Astrosom: Making Outer Space Accessible for Blind People

Image Courtesy of Pixabay

Peter McMaster

Post-doc astrophysicist Greg Salvesen creates music out of astronomy data, making outer space more accessible to the blind and more engaging for non-scientists.

Astrosom, short for Astronomy Sound of the Month, is a website created by Salvesen that incorporates astronomy data into computerized music compositions. By mapping the phases of gas (molecular, atomic, and ionized) to instruments (piano, acoustic bass, saxophone, and woodblocks), and aligning the velocities of these gases to different pitches of a minor pentatonic blues scale, Salvesen created an astronomical ensemble. New music is added monthly.

Salvesen’s inspiration for Astrosom came from his time in graduate school in the athletic social culture of Boulder, Colorado while he ran with blind and visually impaired athletes. Noticing how astronomy creates barriers to entry due to its predominantly visual domain, he began tinkering with ways to make astronomy more accessible to visually handicapped people.

Salvesen is a National Science Foundation astronomy and astrophysics postdoctoral fellow at UCSB. His Astrosom project was initially started to satisfy his service work requirement for the fellowship but eventually became much more.

The Astrosom website is minimalistic and easy to navigate, an intentional choice by Salvesen to make the site compatible with screen reader software, which blind people commonly use to browse the web. The site even has its own built-in screen reader function for the descriptions of the projects.

The web page presents simple, concise material, but according to Salvesen, the underlying code is often very complex. Created in January 2018, the site currently features five projects, each of which took a considerable amount of time and effort to complete.

“Most of what I’m doing is Googling stuff. I’m figuring it out as I go,” said Salvesen in an interview with The Bottom Line.

Each project has distinct aims and varying aesthetics, using different types of interstellar media. Some are more interactive than others, incorporating mouse movements into the sonification process, while others are animations paired with sounds. Some incorporate blues riffs that sonify data of observed gas velocities in our galaxy (such as his “Milky Way Blues”), while others display sounds found from deep space (such as his “The Sound of a Fast Radio Burst”).

Salvesen’s first Astrosom release in January features a picture of deep space taken by the Hubble Space Telescope that contains over 10,000 galaxies, allowing the user to sonify each galaxy by hovering over them with the mouse. The data of each galaxy is mapped to piano notes according to distance. The farthest galaxies, over 13 billion light years away, sound the lowest notes of the piano while the nearest galaxies and stars sound the highest. Interacting with the animation feels like having a conversation with the galaxies.

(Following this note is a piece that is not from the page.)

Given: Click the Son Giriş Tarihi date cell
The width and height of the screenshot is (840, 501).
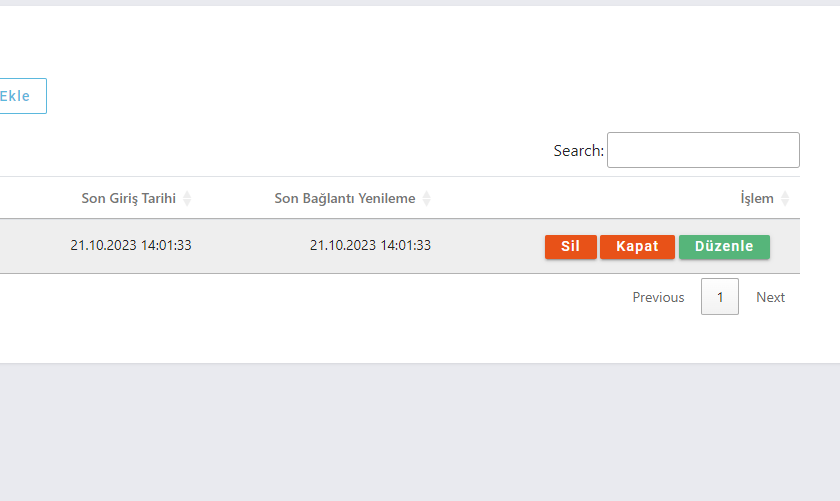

Astronomers estimate that there are over 2 trillion galaxies in the observable universe. If you were to hold a grain of sand up to the sky at arm’s distance, that’s about how large the patch of sky in Astrosom’s January image was. That image displayed over 10,000 galaxies.

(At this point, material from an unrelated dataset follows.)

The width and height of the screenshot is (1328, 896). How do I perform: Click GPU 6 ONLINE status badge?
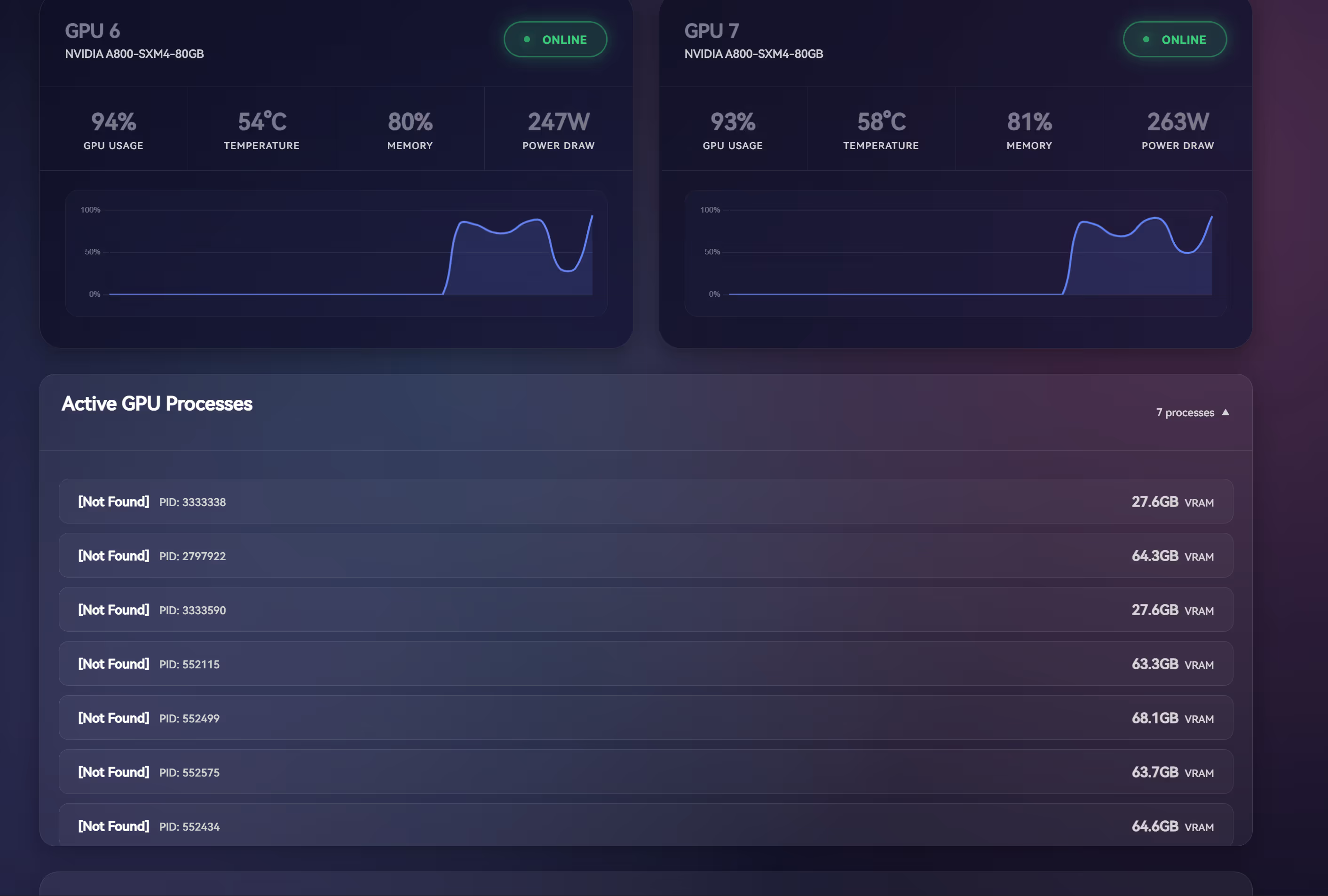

Salvesen’s first memory of hearing music paired with astrophysics data first came from Andy Fabian, a famous astrophysicist, who identified that the note emanating from the supermassive black hole at the center of the Perseus Cluster was a B flat 57 octaves below middle C. According to Salvesen, sonification of astronomical data is a growing field with many calls for this type of work in recent years.

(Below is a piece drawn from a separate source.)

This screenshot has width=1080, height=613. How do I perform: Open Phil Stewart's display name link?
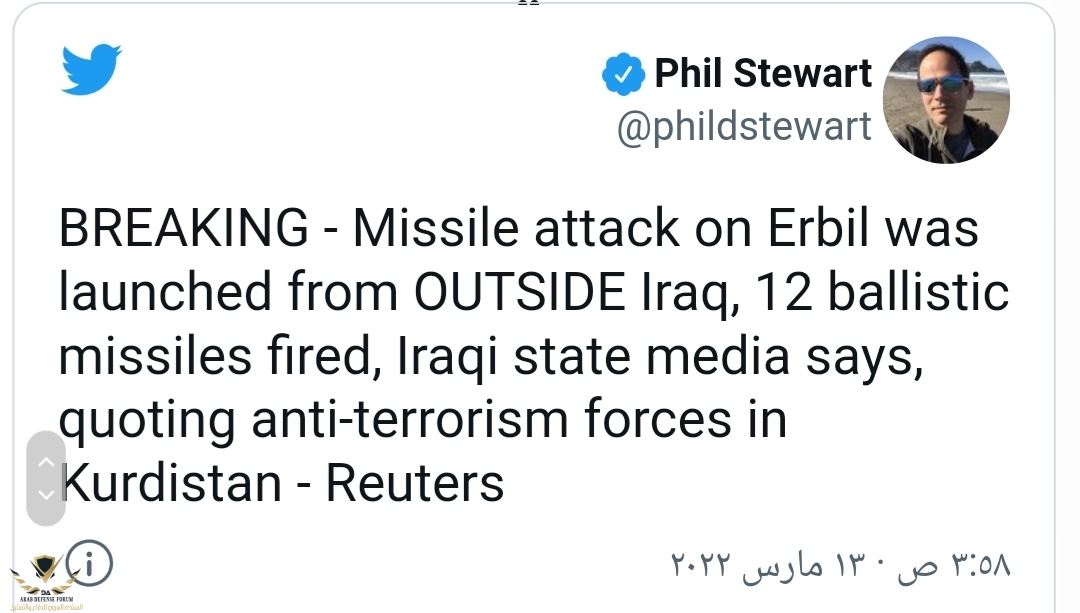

“Never a Mundane Supernova in the Sky,” Astrosom’s February special, illuminates recent advances in imaging technology by mapping all of the observed supernovae over the last 67 years to a xylophone that plays the song “Champagne Supernova” by Oasis.

Each note of the song measures half of a year, and the animation plays one hit of the xylophone per supernova for the full seven minutes of the song. In 1950, an average of 11 supernovae per year were observed for the entire universe. This number leapt to over 6,000 observed supernovae per year by 2017.

Salvesen’s creative process is much akin to an architect who creates an acoustic structure that is then populated by other musicians. “With the astronomy data, I make a set of rules, I map [any given] aspect of the data set to sound following these rules … I set it all up, write a computer code to do it, and out pops … whatever!” Salvesen said.